A Brief History of Environmentalism in America

The history of environmentalism and conservation is linked closely with the social movements that began during the Industrial Revolution. And, indeed, it was the emerging environmental problems of polluted air, dirty water, and the resulting public health problems, coupled with growing populations and "taming" of the last wilderness of the Industrial Revolution time that catalyzed American environmentalism. At that time, people were flocking to urban centers, and air pollution, public health and preservation of open, natural areas became concerns. Early pioneers included Ellen Swallow, who in 1887 supervised a massive water quality-testing project in Massachusetts. To the aptly-named Swallow, clean drinking water was a fundamental human right. Her pioneering efforts to test drinking water quality and use the results to guide better sanitation and water treatment resulted in a reduction in waterborne diseases for many. Her work led to the first water quality standards in the U.S., and to water sewerage treatment technologies. She is also credited with founding the professions of water quality science and public health. In the early 1900s, members of the garden club in Butte, MT lamented the death of the very last tree in that mining town. Choked with coal-fire smoke from open ore-processing pits that made the town dark twenty-four hours a day, the death of the last tree was a cause that the citizens rallied around to pressure for cleaner mining methods. In 1872, Congress created Yellowstone, the first national park, saying that the park's resources shall remain "unimpaired for future generations." The movement to create more national parks, monuments, forest reserves and wildlife refuges took off. John Muir formed the Sierra Club in California in 1892, now the nation's oldest environmental nonprofit. In 1978, Lois Gibbs, a mother in Love Canal, NY organized her neighborhood to fight against toxic pollution, laying the groundwork for the Superfund Act and increased attention to toxics and environmental health. Environmental justice -- the movement to prevent environmental harms from disproportionately impacting communities of color and low-income people -- took root in the 1980s. The environmental movement continues to evolve. Today, the cutting edge is the movement working globally to place the right to clean water, clean air and a healthy environment securely within the realm of basic, and enforceable, human rights.

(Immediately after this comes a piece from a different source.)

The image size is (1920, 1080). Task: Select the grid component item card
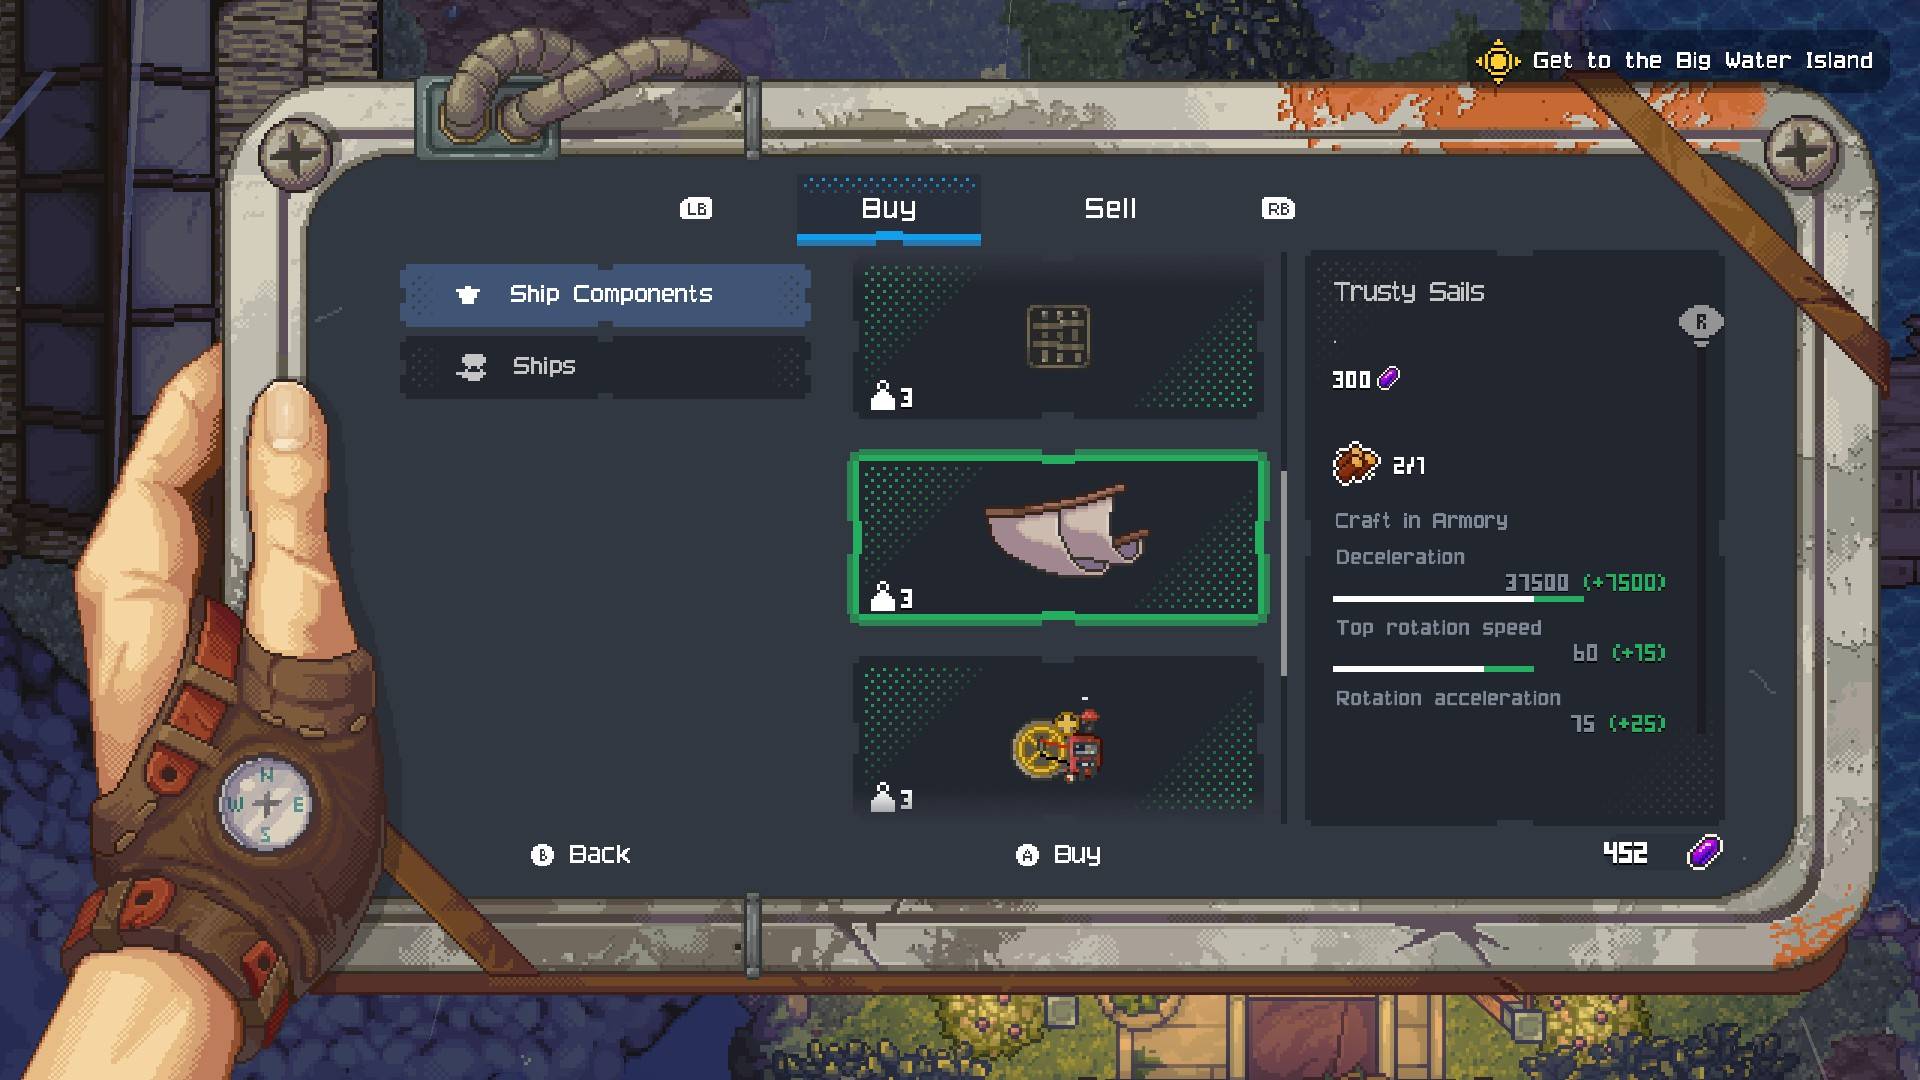(1058, 337)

The environmental movement is broad, diverse and varied in its methods to create change. The number and diversity of nonprofit organizations in the U.S. reflect this. The range of government programs and private industry jobs focusing on the environment also reveals the importance of working for the environment in the 21st century.

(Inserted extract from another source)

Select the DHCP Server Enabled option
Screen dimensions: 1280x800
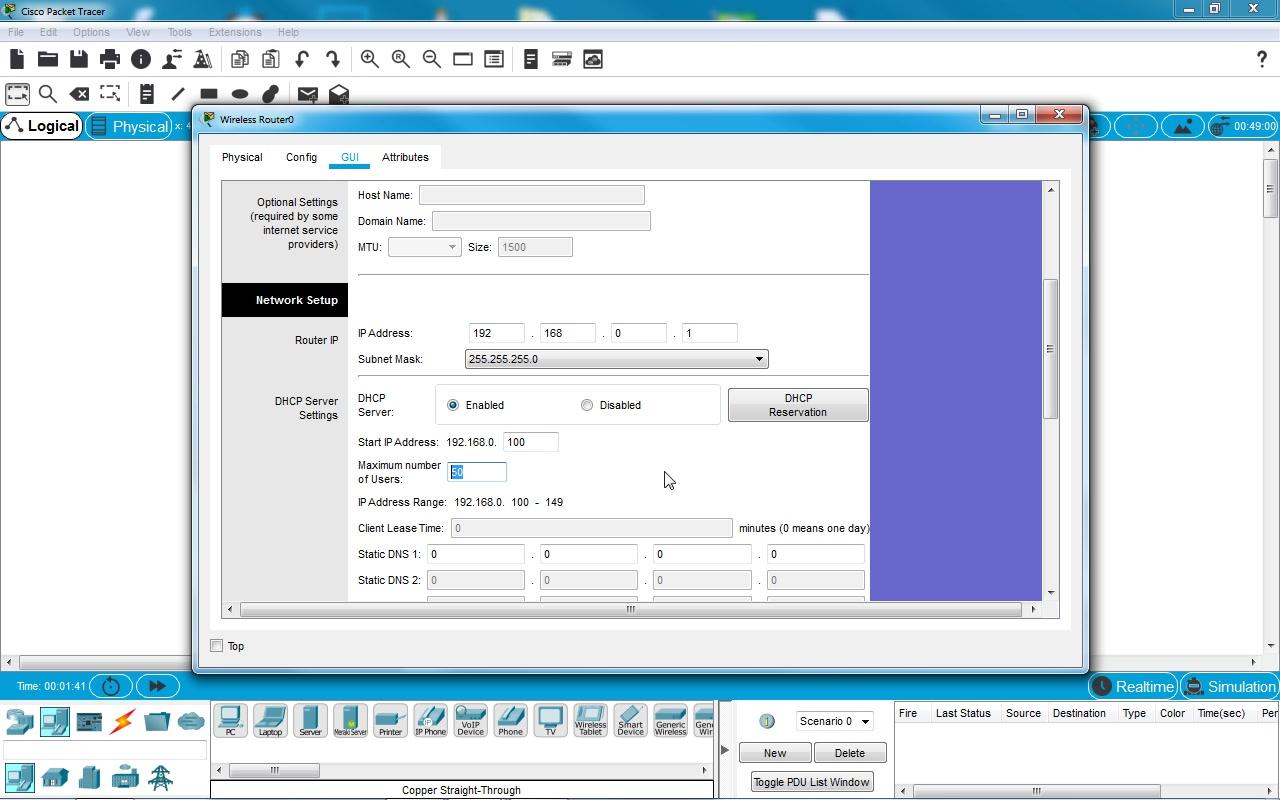point(453,405)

The private environmental sector emerged in the 1970s when federal legislation including the Clean Air Act and National Environmental Policy Act necessitated an infrastructure of expert practitioners to enforce the new laws. Hazardous waste management and solid waste management industries grew in the 1970s and 1980s after public attention focused on the massive chemical spill at a Union Carbide plant in Bhopal, India and the plight of Love Canal, a suburban New York neighborhood built atop a hazardous waste dump. Through necessity, and public pressure, national focus turned to clean-up and remediation of pollution. Today, the environmental industry remains focused on these and other issues, while also responding to increasing consumer desire for "green" goods like organic foods and products. Increasing demand in North America helped fuel a 10.1 percent increase in the organic product sector globally, as North America overtook Europe as the largest market for organic food and drink with a 20% annual growth rate in demand throughout the 1990s. Organic products are now available in nearly 20,000 natural food stores and 73 percent of conventional grocery stores, and account for approximately 1-2 percent of total food sales in the U.S. Current issues like global climate change and energy efficiency continue to provide opportunities for environmental employment.